Non documentata con certezza nella raccolta Torlonia prima del 1817/21 (o in un inventario del 1829, quando compare come "Ovale rappresentante il Divin Pargoletto e la Madonna in atto di adorarlo, del Sassoferrato"), la tela venne poi inclusa da quella famiglia nel dono concordato con lo Stato. Essa è in deposito da quasi un secolo (1927) alla Camera dei Deputati, secondo una prassi diffusa, ma svolta in assenza di normativa specifica.
Lo schema segue una nota invenzione, che risale a Guido Reni, precisamente a una tela di analoghe dimensioni (cm 92,5x110,5) registrata dal 1646 nella Villa Aldobrandini a Magnanapoli, poi nel palazzo Pamphilj al Corso, dove è rimasta, venendo esposta nella Galleria Doria Pamphilj (FC 288). Quest'ultima fu apprezzata già da C.C. MALVASIA (Felsina Pittrice. Vite de pittori bolognesi, Bologna 1678, p. 64) e ha poi suscitato qualche dubbio sull'autografia (Kurz), unanimemente dissolto da una pulitura del 1960 (ENGGASS 1962; A.G.DE MARCHI, Collezione Doria Pamphilj. Catalogo Generale dei dipinti, Cinisello Balsamo, Milano, 2016). Quella raffinatissima creazione, svolta verso il 1625/27, univa a una struttura compositiva ben azzeccata, colori preziosi, con largo impiego di blu, coinvolti in una miscela composta di grazia e devozione. Tali ingredienti, perfettamente calibrati sulle richieste delle fasce più reazionarie della società romana, erano destinati a riscuotere un rapido e larghissimo successo, amplificato da traduzioni a stampa incise da A. Bloemaert e altri (G. De Rossi, J. Boulanger, C. Charpignon).
Se numerose sono state le derivazioni pittoriche nate entro la bottega reniana, la formula attecchì ancora meglio nell'officina del Sassoferrato, che ne fece un'icona controriformistica. Qui se ne osservano riprese autografe e realizzazioni di seguaci, nonché copie tarde e qualche disegno (Milano, Brera n°174; Holkham Hall; non convince la correlazione con quello apparso da Sotheby's, New York, 25/1/2006 n°66).

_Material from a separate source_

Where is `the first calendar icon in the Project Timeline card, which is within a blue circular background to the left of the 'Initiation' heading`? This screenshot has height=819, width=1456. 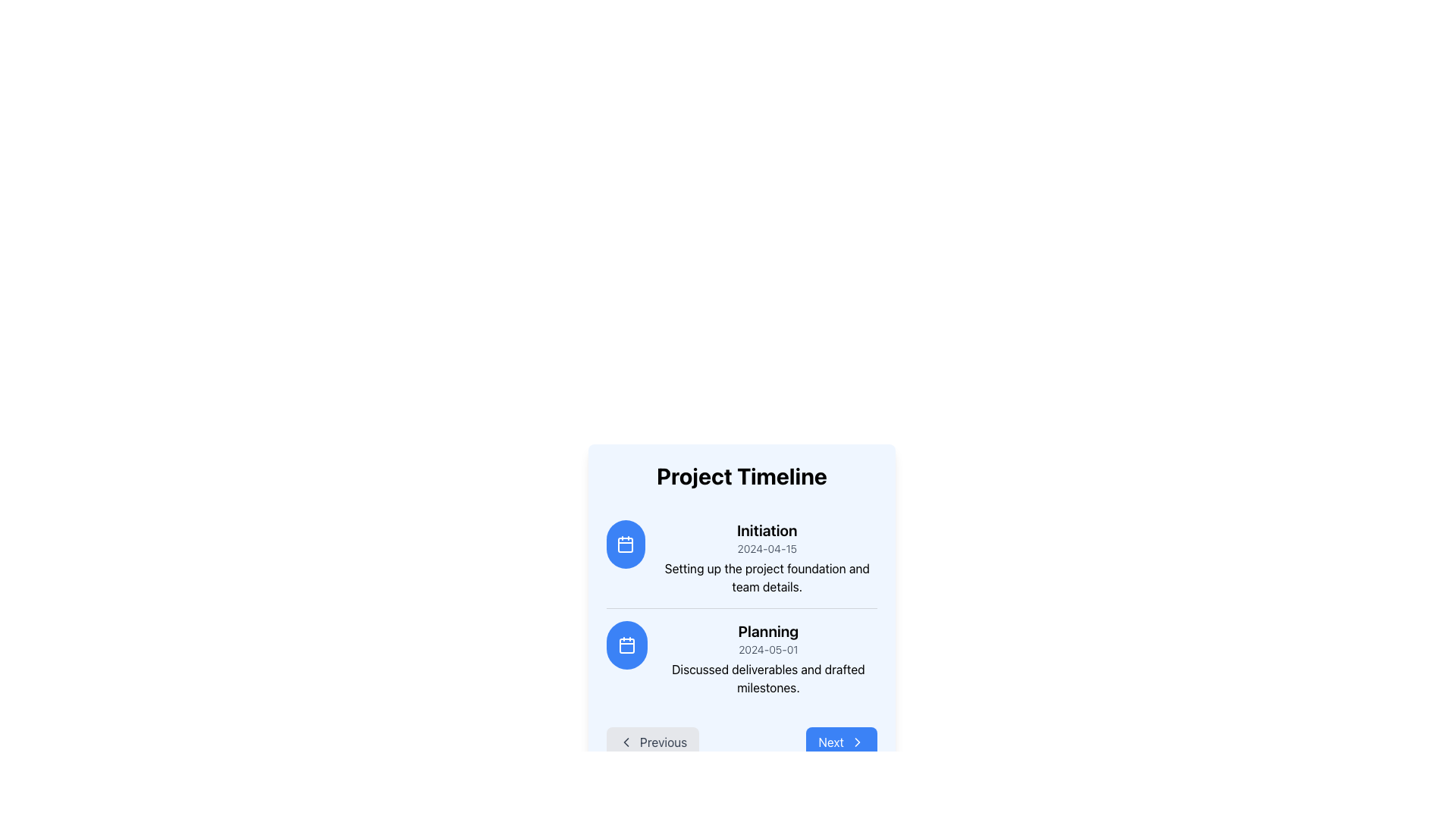
the first calendar icon in the Project Timeline card, which is within a blue circular background to the left of the 'Initiation' heading is located at coordinates (626, 543).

Come in altri casi, il Sassoferrato reinterpretava quindi composizioni di altri, connotandole di caratteri lussuosamente devozionali e convenzionali, che sono la sua più spiccata caratteristica. Se spesso preferì sfruttare schemi "primitivistici" rinascimentali, come fece con Madonne di Duerer o del Perugino, nella fattispecie approfittò di un'idea di Reni, che tuttavia già in partenza era diretta verso simili risultati. Lo stato di conservazione è buono.
Bibliografia:
G.A. GUATTANI, Descrizione ragionata degli oggetti d'arte esistenti nel Palazzo di S. E. Don Giovanni Torlonia [1817-1821], in A. VENTURI, La Galleria Nazionale in Roma, in "Le Gallerie Nazionali Italiane", 2, 1896, pp. 75-16
R. ENGGASS, Variations on a theme by Guido Reni, in "The Art Quarterly", 25, 2, 1962, p. 114-116.
E. BACCHESCHI, L'opera completa io Guido Reni, Milano 1971, n°105a.
S.D. PEPPER, Guido Reni, Novara 1988, p. 257, n°115 Giovan Battista Salvi "Il Sassoferrato", catalogo della mostra (Sassoferrato 1990), a cura di F. MACÉ DE LÉPINAY, Milano 1990, pp. 84, 129.
R. VODRET, Dalle collezioni all'arredo. Opere dei musei negli uffici e nelle sedi di rappresentanza dello Stato: la ricostituzione delle collezioni, catalogo della mostra, Roma 1997, p. 70.
L. MOCHI ONORI, R. VODRET, a cura di, Galleria Nazionale d'Arte Antica. Palazzo Barberini. I dipinti. Catalogo sistematico, Roma 2008, p. 357.